Robots should be thought of as virtual workers, and just as for human workers, when procedures and rules are updated, a change strategy must ensure workers are kept informed and adequately trained.

RPA programs should be managed continuously, especially as we see that over 70% of robots need to be reconfigured within 18 months of their initial deployment.

New procedures need to be tested and leaders need to be alert to new complexities that could arise. This is the hidden cost and is similar to the cost of retraining your workforce.

6. “People strategy can come later.”

The automation process is taking away mundane and repetitive tasks, usually attributed to roles with a high-turnover.

This frees up more time and opportunities for interesting and valuable work to be undertaken by individual employees. Last year, the University of Melbourne's RPA team introduced the service of automation to the University's Finance, HR, IT Administration and Student Services Departments.

A robot was created with the ability to collate and enter student data and results into an enrolment system, removing the need for manual data entry and saving valuable labour time.

It is essential that any RPA plan has the technology strategy and the people strategy mapped on the same page.

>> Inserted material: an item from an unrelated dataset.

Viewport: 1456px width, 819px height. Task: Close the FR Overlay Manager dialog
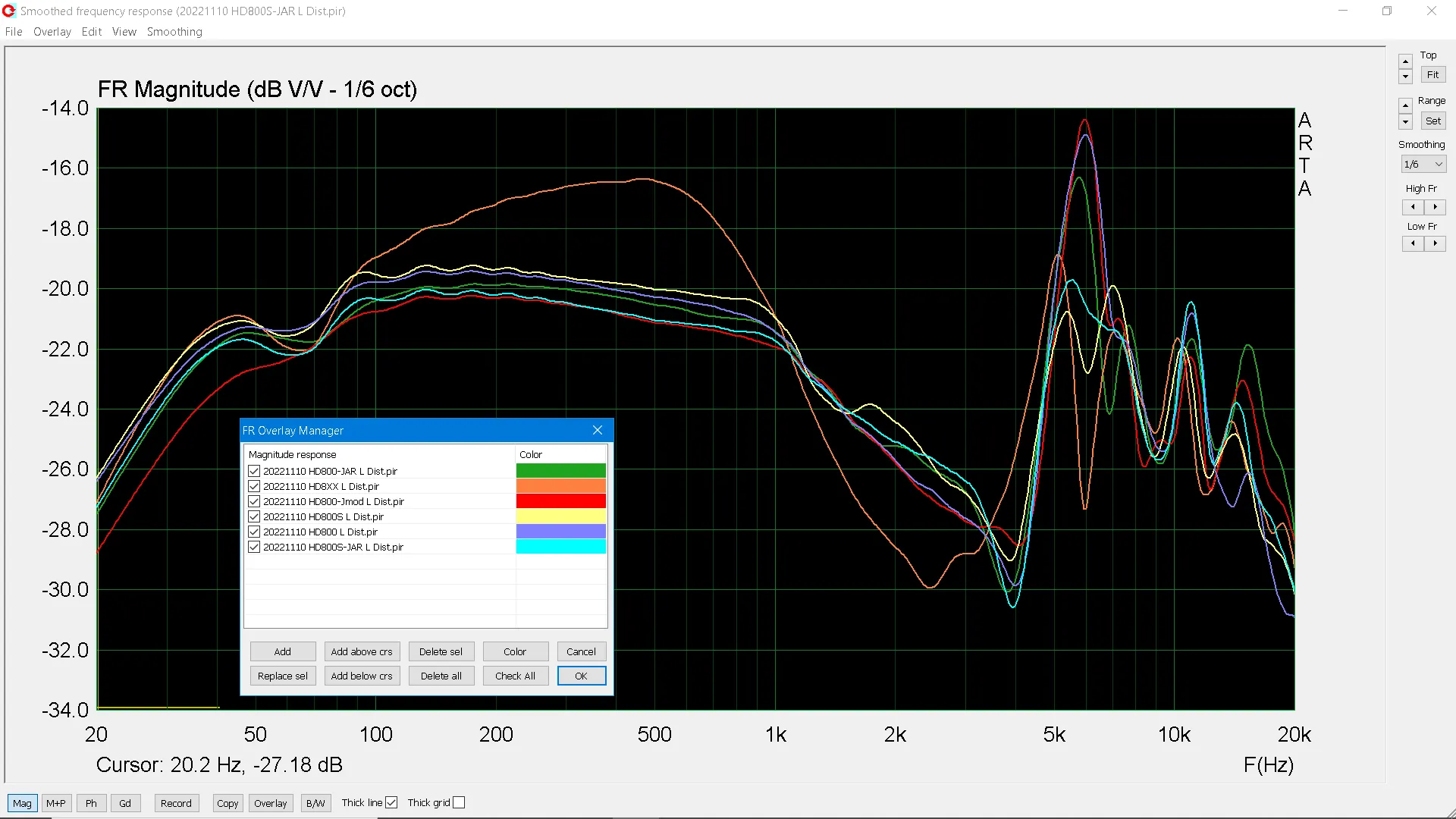coord(598,430)
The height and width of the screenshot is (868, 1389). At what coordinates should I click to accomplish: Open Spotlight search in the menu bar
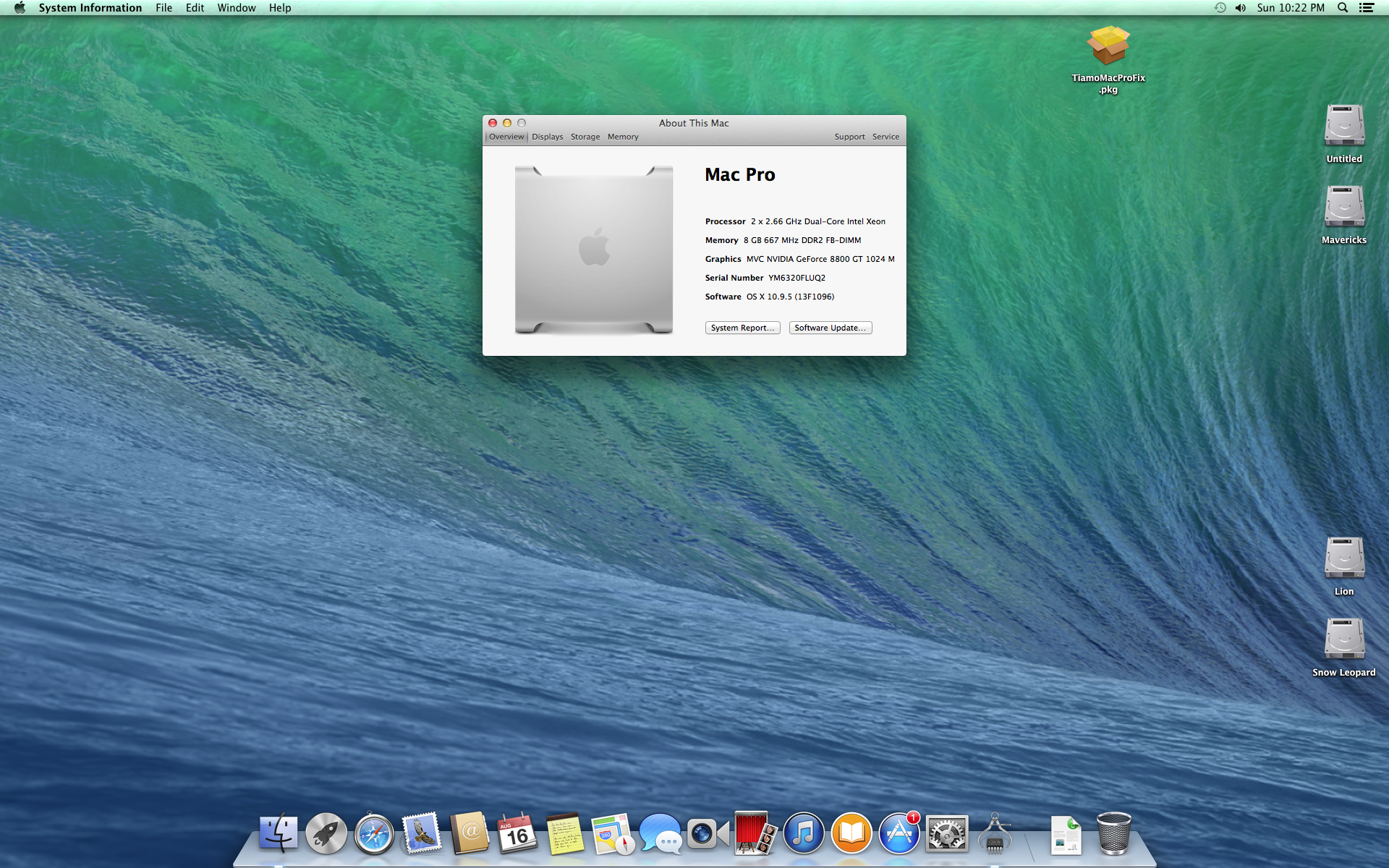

Failing to do this can cause delays in training, redeployments and team development.

RPA is part of an automation continuum that starts with simple, local tasks and scales up to enterprise-wide intelligent automation, driven by machine learning, analytics, and artificial intelligence.

As a wide range of organisations look to adopt RPA, they have the opportunity to learn from the errors of those that have gone before, and avoid making the same mistakes again.

To do so, pre-implementation expectations and strategy need to be correctly accounted for, strong governance of RPA across the organisation must be prevalent and ongoing monitoring, maintenance and improvement are required.

Organisations that have applied RPA effectively have experienced the acceleration of business outcomes without increasing complexity.